Lack of voltage sensitive potassium channels and generation of membrane potential by sodium potassium ATPase in murine T lymphocytes.

J Immunol

Laboratory of Immunology, National Institute of Allergy and Infectious Diseases, National Institutes of Health, Bethesda, MD 20892.

Published: July 1993

Voltage sensitive K+ channels, which are responsible for generation of membrane potential in most cells, are functionally absent in about one-third of peripheral murine T cells and greatly reduced in the rest as shown by resistance of their membrane potential to changes in extracellular potassium concentration and failure of K+ channel dependent volume regulation. Despite the absence of voltage- sensitive K+ channels, the membrane potential of peripheral T cells is between -60 and -70 mV, the same as thymocytes. A total of 40 to 70 mV of the membrane potential of peripheral T cells is produced by the direct electrogenic action of the asymmetric Na+K+ ATPase pump because the cells are depolarized by ouabain, an inhibitor of the pump, removal of extracellular potassium or reduction of temperature.
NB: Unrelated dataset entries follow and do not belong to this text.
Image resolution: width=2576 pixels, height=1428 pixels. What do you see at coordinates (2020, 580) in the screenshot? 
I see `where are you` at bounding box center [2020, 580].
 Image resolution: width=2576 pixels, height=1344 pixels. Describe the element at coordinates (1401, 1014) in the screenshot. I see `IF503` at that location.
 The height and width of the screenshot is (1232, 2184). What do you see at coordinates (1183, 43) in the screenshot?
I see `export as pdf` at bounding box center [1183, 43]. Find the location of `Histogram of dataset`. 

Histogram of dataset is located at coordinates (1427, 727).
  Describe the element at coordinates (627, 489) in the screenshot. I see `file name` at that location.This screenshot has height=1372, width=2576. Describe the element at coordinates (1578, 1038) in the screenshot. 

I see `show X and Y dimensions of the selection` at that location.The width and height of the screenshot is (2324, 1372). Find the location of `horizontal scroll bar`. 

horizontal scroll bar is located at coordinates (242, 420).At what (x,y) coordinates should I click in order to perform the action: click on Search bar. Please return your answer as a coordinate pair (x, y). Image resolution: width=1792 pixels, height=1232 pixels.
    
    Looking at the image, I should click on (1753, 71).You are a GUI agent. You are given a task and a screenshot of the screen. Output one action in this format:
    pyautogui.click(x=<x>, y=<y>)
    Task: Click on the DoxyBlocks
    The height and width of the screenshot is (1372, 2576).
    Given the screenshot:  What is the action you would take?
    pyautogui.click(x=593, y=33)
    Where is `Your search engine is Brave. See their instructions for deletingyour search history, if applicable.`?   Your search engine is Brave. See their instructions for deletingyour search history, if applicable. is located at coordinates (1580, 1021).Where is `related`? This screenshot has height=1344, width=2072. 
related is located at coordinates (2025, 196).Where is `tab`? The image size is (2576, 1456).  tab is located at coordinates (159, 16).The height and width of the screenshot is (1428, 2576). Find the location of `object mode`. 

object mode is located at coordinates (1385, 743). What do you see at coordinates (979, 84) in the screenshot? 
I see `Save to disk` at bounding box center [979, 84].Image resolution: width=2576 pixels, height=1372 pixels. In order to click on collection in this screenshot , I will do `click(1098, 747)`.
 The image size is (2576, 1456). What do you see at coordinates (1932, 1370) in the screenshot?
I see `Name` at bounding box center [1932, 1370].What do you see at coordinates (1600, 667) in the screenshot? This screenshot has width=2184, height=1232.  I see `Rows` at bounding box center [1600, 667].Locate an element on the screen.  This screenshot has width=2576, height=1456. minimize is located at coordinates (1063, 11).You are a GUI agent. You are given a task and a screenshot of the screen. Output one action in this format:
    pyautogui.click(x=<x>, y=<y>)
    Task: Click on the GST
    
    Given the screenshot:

The residual, ouabain-resistant membrane potential, is sensitive to the K+ channel blocker, quinine, and thus due to electrodiffusion through K+ channels. Na+ and K+ turnover, and sensitivity to ouabain, are the same in peripheral T cells and thymocytes. The predominant mechanism of membrane potential generation changes during T lymphocyte differentiation from electrodiffusion in the thymus to electrogenic in peripheral T cells and back to electrodiffusion upon peripheral cell activation.